**WHAT THE TASK REQUIRES**: Would you set down the whole listing again exactly as it appears?

Start of Block

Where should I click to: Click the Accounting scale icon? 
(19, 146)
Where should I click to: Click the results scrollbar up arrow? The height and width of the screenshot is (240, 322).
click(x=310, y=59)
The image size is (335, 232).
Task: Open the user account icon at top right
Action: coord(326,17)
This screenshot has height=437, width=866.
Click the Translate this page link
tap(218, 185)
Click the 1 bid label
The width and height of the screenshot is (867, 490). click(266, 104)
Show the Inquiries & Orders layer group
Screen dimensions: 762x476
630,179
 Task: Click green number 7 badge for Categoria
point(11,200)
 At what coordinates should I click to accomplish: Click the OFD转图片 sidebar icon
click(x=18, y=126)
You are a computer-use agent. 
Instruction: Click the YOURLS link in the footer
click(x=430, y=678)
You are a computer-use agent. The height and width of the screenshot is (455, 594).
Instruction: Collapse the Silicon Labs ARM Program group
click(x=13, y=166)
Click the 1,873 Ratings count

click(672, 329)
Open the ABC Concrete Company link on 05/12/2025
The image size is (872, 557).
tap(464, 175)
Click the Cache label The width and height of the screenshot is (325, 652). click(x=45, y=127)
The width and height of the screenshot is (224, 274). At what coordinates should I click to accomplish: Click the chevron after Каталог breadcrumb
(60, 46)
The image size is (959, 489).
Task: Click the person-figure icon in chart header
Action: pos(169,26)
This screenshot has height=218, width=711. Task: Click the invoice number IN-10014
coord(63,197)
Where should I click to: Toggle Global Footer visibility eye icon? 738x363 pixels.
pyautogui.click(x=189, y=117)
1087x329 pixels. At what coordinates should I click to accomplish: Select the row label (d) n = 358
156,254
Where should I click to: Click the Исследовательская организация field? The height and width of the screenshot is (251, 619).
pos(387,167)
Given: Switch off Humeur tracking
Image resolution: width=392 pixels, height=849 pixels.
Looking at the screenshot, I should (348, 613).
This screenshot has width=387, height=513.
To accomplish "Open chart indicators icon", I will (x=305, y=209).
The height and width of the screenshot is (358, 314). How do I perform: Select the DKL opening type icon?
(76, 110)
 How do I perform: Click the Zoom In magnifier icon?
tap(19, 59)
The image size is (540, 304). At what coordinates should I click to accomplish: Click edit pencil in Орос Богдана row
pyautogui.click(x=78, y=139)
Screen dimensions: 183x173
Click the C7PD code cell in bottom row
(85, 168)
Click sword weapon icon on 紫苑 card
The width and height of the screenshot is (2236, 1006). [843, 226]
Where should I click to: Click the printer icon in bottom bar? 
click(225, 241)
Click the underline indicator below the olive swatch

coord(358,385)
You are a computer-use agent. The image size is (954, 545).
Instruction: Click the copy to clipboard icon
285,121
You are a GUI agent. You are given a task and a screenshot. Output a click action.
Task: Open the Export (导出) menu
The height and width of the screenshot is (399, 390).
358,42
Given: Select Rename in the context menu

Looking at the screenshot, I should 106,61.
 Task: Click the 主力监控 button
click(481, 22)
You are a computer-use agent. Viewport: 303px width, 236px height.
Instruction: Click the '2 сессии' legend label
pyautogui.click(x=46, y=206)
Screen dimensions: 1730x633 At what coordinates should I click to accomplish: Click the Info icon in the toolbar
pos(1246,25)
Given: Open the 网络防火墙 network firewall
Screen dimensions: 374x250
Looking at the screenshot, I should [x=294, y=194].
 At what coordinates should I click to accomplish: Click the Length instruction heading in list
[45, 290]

End of Block

**OUTPUT OF THE TASK**:
Where should I click to: Click the Accounting scale icon? 
(19, 146)
Where should I click to: Click the results scrollbar up arrow? The height and width of the screenshot is (240, 322).
click(x=310, y=59)
The image size is (335, 232).
Task: Open the user account icon at top right
Action: coord(326,17)
This screenshot has height=437, width=866.
Click the Translate this page link
tap(218, 185)
Click the 1 bid label
The width and height of the screenshot is (867, 490). click(266, 104)
Show the Inquiries & Orders layer group
Screen dimensions: 762x476
630,179
 Task: Click green number 7 badge for Categoria
point(11,200)
 At what coordinates should I click to accomplish: Click the OFD转图片 sidebar icon
click(x=18, y=126)
You are a computer-use agent. 
Instruction: Click the YOURLS link in the footer
click(x=430, y=678)
You are a computer-use agent. The height and width of the screenshot is (455, 594).
Instruction: Collapse the Silicon Labs ARM Program group
click(x=13, y=166)
Click the 1,873 Ratings count

click(672, 329)
Open the ABC Concrete Company link on 05/12/2025
The image size is (872, 557).
tap(464, 175)
Click the Cache label The width and height of the screenshot is (325, 652). click(x=45, y=127)
The width and height of the screenshot is (224, 274). At what coordinates should I click to accomplish: Click the chevron after Каталог breadcrumb
(60, 46)
The image size is (959, 489).
Task: Click the person-figure icon in chart header
Action: pos(169,26)
This screenshot has height=218, width=711. Task: Click the invoice number IN-10014
coord(63,197)
Where should I click to: Toggle Global Footer visibility eye icon? 738x363 pixels.
pyautogui.click(x=189, y=117)
1087x329 pixels. At what coordinates should I click to accomplish: Select the row label (d) n = 358
156,254
Where should I click to: Click the Исследовательская организация field? The height and width of the screenshot is (251, 619).
pos(387,167)
Given: Switch off Humeur tracking
Image resolution: width=392 pixels, height=849 pixels.
Looking at the screenshot, I should (348, 613).
This screenshot has width=387, height=513.
To accomplish "Open chart indicators icon", I will (x=305, y=209).
The height and width of the screenshot is (358, 314). How do I perform: Select the DKL opening type icon?
(76, 110)
 How do I perform: Click the Zoom In magnifier icon?
tap(19, 59)
The image size is (540, 304). At what coordinates should I click to accomplish: Click edit pencil in Орос Богдана row
pyautogui.click(x=78, y=139)
Screen dimensions: 183x173
Click the C7PD code cell in bottom row
(85, 168)
Click sword weapon icon on 紫苑 card
The width and height of the screenshot is (2236, 1006). [843, 226]
Where should I click to: Click the printer icon in bottom bar? 
click(225, 241)
Click the underline indicator below the olive swatch

coord(358,385)
You are a computer-use agent. The image size is (954, 545).
Instruction: Click the copy to clipboard icon
285,121
You are a GUI agent. You are given a task and a screenshot. Output a click action.
Task: Open the Export (导出) menu
The height and width of the screenshot is (399, 390).
358,42
Given: Select Rename in the context menu

Looking at the screenshot, I should 106,61.
 Task: Click the 主力监控 button
click(481, 22)
You are a computer-use agent. Viewport: 303px width, 236px height.
Instruction: Click the '2 сессии' legend label
pyautogui.click(x=46, y=206)
Screen dimensions: 1730x633 At what coordinates should I click to accomplish: Click the Info icon in the toolbar
pos(1246,25)
Given: Open the 网络防火墙 network firewall
Screen dimensions: 374x250
Looking at the screenshot, I should [x=294, y=194].
 At what coordinates should I click to accomplish: Click the Length instruction heading in list
[45, 290]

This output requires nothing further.